A casualty of Big Bertha

Crunchy Whole Grain Corn Muffins 2

If what you really want is a way to spend more time with the nice TSA folks the next time you travel by air – if all that removing and rearranging and Ziplocbagging and patting and puttingbackon isn’t enough – I have a suggestion: Pack an ancient cast-iron muffin pan in your carry-on luggage.

I inherited one when I was in Boise. It belonged to my mother’s mother, Merle, who used it for popovers.

It’s certainly dainty-looking, with those cute petal-shaped cutouts on the edge, but I have trouble picking it up with one hand. We’re calling her Big Bertha.

While her twin stayed asleep in my mother’s baking drawer, I swaddled Big Bertha in my yoga pants, rust and all, and crammed her into my roll-aboard for a long-term stay in Seattle.

pan made in the USA

Sure enough, the agents at Boise International were on point. She was spotted in the X-ray machine, unearthed, tested, and passed from person to person until they were all yesverycertain that the muffin pan was not a bomb.

I scrubbed the red dust off the inside, and made the homecoming meal any cast-iron pan deserves: Corn muffins.

Only, they’re not everyday corn muffins. They don’t crawl around in your mouth like a napkin, selfishly mopping up every last bit of moisture, like so many corn muffins do. Moistened with sour cream and spiked with a smattering of crunchy whole grains, they have a little more class than the crumbly version, and quite a bit more intrigue.

Now, I’m not one to scorn a box of Jiffy. (That blue-and-white box is a go-to every time chili comes off the stove.)

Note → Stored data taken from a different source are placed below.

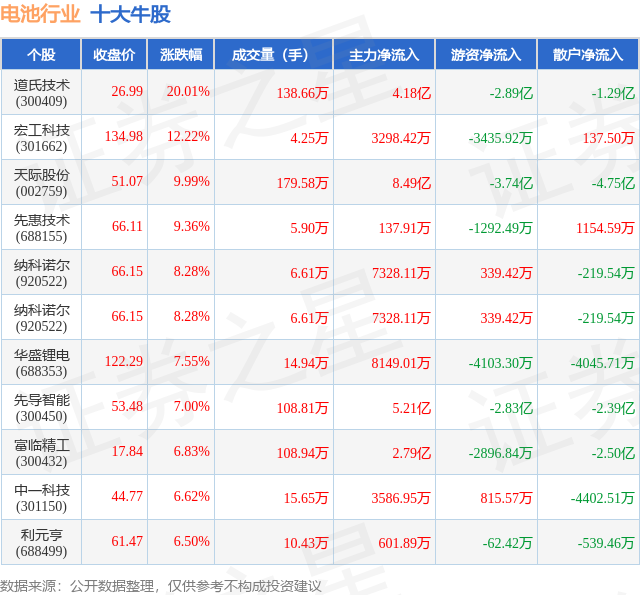Click the 电池行业 title text
Screen dimensions: 640x595
pyautogui.click(x=40, y=14)
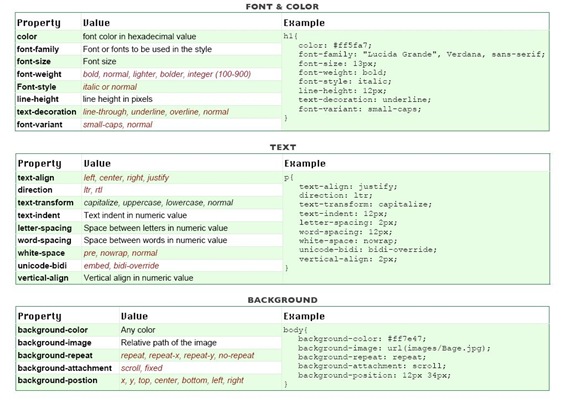Click the font-weight property name

(39, 74)
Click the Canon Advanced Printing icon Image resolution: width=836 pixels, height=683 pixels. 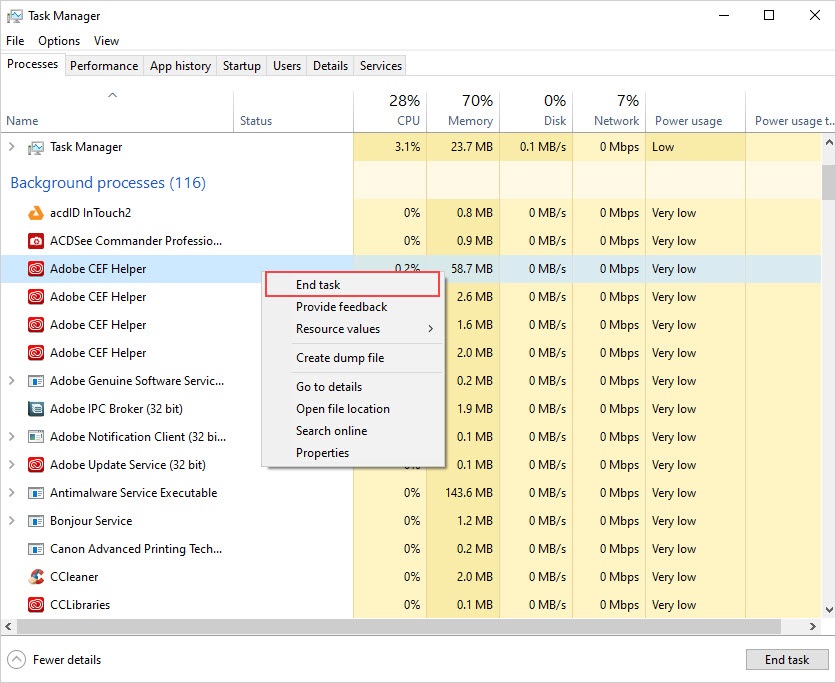click(36, 549)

But for breakfast, on a cool, sunny summer morning, with a smear of butter and a dollop of Anna’s cinnamon creamed honey, these are hard to beat.

muffin pan casualty

Next time, I hope I won’t be so blase about balancing the wet muffin pan on the edge of the sink. Big Bertha takes no prisoners.

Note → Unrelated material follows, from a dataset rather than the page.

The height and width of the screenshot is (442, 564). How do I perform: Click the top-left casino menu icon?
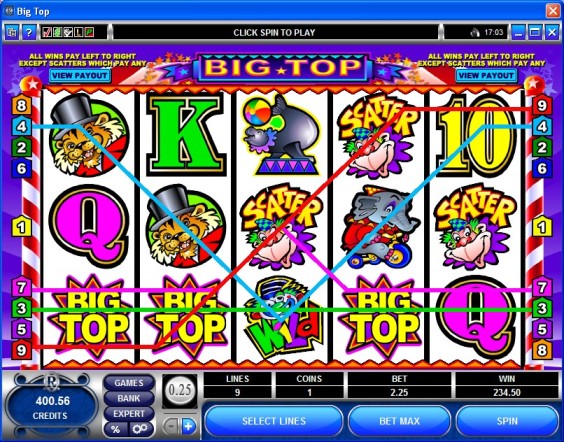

Crunchy Whole Grain Corn Muffins (PDF)
In her essential breakfast book, Sunlight Cafe, author Mollie Katzen always mixes the sugar right into the dry ingredients for muffins, and stirs the melted butter in at the end. I’ve adopted her technique, because it saves the time required to cream butter and sugar together. (These muffins really do take 15 minutes to make.) When you pry open your first grain-studded muffin, hot from the oven, consider topping it with a fat slab of salted butter. Drizzle it with creamed honey, for good measure.

For savory muffins, skip the sugar and increase the salt to 1 teaspoon. Stir in a handful of Parmesan cheese, sautéed onions, and/or chopped green chilies, if you’d like.

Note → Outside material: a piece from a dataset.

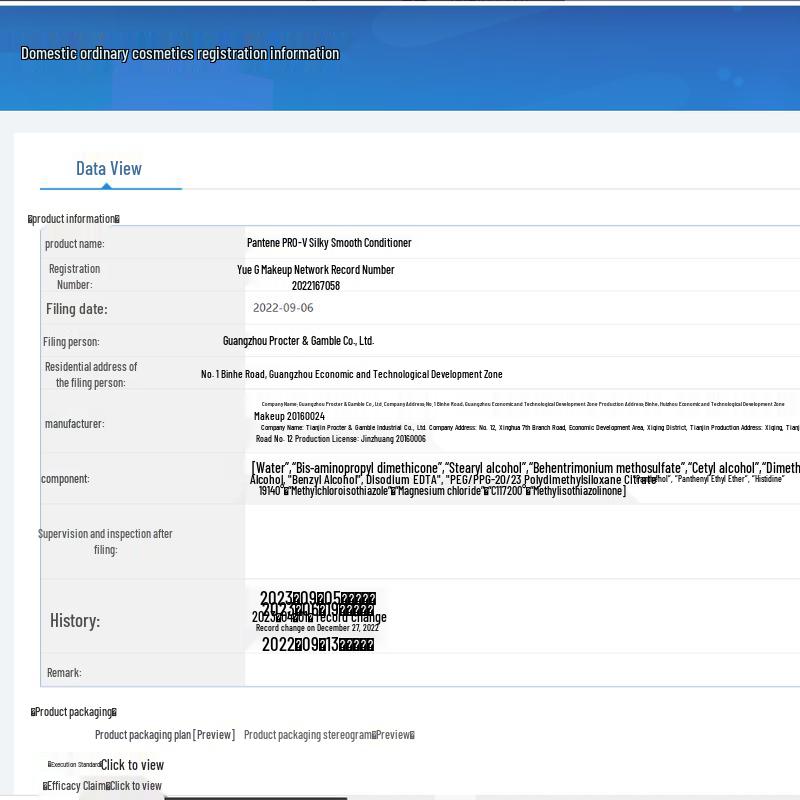The image size is (800, 800).
Task: Click the History row label
Action: click(x=75, y=621)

TIME: 15 minutes active time
MAKES: 8 regular or 12 small muffins

Vegetable oil spray
3/4 cup all-purpose flour
1/2 cup whole wheat flour
1 cup cornmeal
1/4 cup (raw) millet
1/4 cup (raw) quinoa
2 tablespoons flaxseed meal
2 teaspoons baking powder
1/2 teaspoon salt
1/3 cup sugar
1 cup milk
1/2 cup sour cream
2 large eggs
1/2 stick (4 tablespoons) unsalted butter, melted

Preheat the oven to 400 degrees. Spray a muffin tin with the vegetable oil spray. (The batter will make 11 muffins in an age-old cast-iron pan, or 8 regular or 12 small muffins in a contemporary standard muffin pan.)

Whisk the next nine ingredients, through sugar, together in a large mixing bowl. In a smaller bowl, whisk the milk, sour cream and eggs together until well blended and smooth. Stir in the melted butter, then add all the wet ingredients to the dry ingredients, and stir until no dry spots remain.

Fill 8 muffin cups almost to the top with batter (or for smaller muffins, fill 12 cups a little less full), and bake for 20 to 25 minutes on the middle rack, or until puffed and barely cracked. (The muffins won’t brown much.) Let cool 5 minutes in pans, then serve warm.

Store cooled leftover muffins in an airtight container. Halve and toast before serving.

Crunchy Whole Grain Corn Muffins 3

About these ads

11 Comments

Filed under bread, Breakfast, kitchen adventure, recipe, travel, vegetarian

11 responses to “A casualty of Big Bertha

  1. KT

    Oh – too bad about the nice lavender bowl. Good thing she didn’t chip your sink?!

  2. Shoot, KT, I didn’t even think of that!

  3. Julia S

    Aww Merle’s popovers with frozen butter. Was there a more predictable breakfast?

  4. Our landlord in Boston had a HUGE bouvier des flandres (big dog!) whose name was, yes, Bertha, so I laughed at your title. That Big Bertha took no prisoners either.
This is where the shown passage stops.